USKUP Keuskupan Palangka Raya, Mgr. AM Sutrisnaatmaka MSF pada tanggal 7 Mei 2020 ini merayakan ulang tahun tahbisan episkopal yang ke-19.
Pada 7 Mei 2001 silam, Uskup yang lahir pada 18 Mei 1953 di Dusun Pandes, Kecamatan Wedi, Klaten, Jawa Tengah ini, menerima tahbisan episkopalnya dari tangan Julius Kardinal Darmaatmadja SJ.
Ikut dalam misa tahbisan episcopal ini sebagai Uskup Konsekrator Uskup Keuskupan Agung Pontianak saat itu Mgr. Hieronimus Bumbun OFMCap dan Uskup Keuskupan Agung Samarinda saat itu alm. Mgr. Fl. Sului MSF.
“Upacara pentahbisan waktu itu bertepatan dengan Hari Raya Waisak. Tahun ini, bertepatan dengan Hari Raya Waisak juga,” katanya saat bincang-bincang santai di refter (ruang makan) Wisma Keuskupan Palangka Raya.
Saat-saat menjelang tahbisan 19 tahun silam, kenangnya, situasi social di Kalimantan Tengah masih sangat menegangkan.

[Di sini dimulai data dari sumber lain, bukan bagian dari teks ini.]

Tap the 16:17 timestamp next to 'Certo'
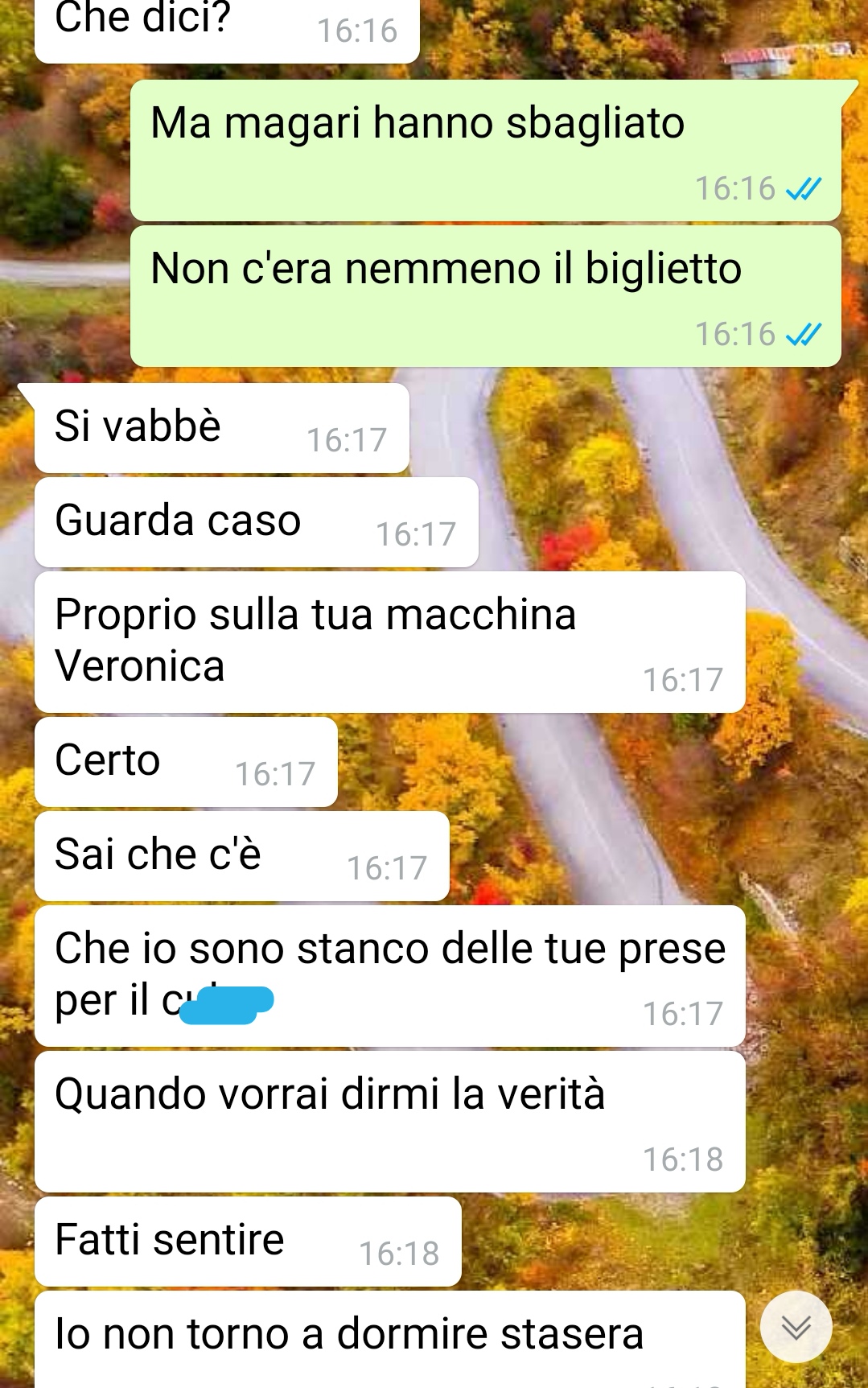Image resolution: width=868 pixels, height=1388 pixels. coord(275,774)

Konflik antaretnis di wilayah ini menyisahkaan keresahan yang mencekam sekaligus harapan akan suasana yang aman. Namun konsolidasi dan kerja sama yang baik antar berbagai pihak, situasi dapat dikendalikan sehingga upacara tahbisan berjalan dengan lancar, aman dan meriah.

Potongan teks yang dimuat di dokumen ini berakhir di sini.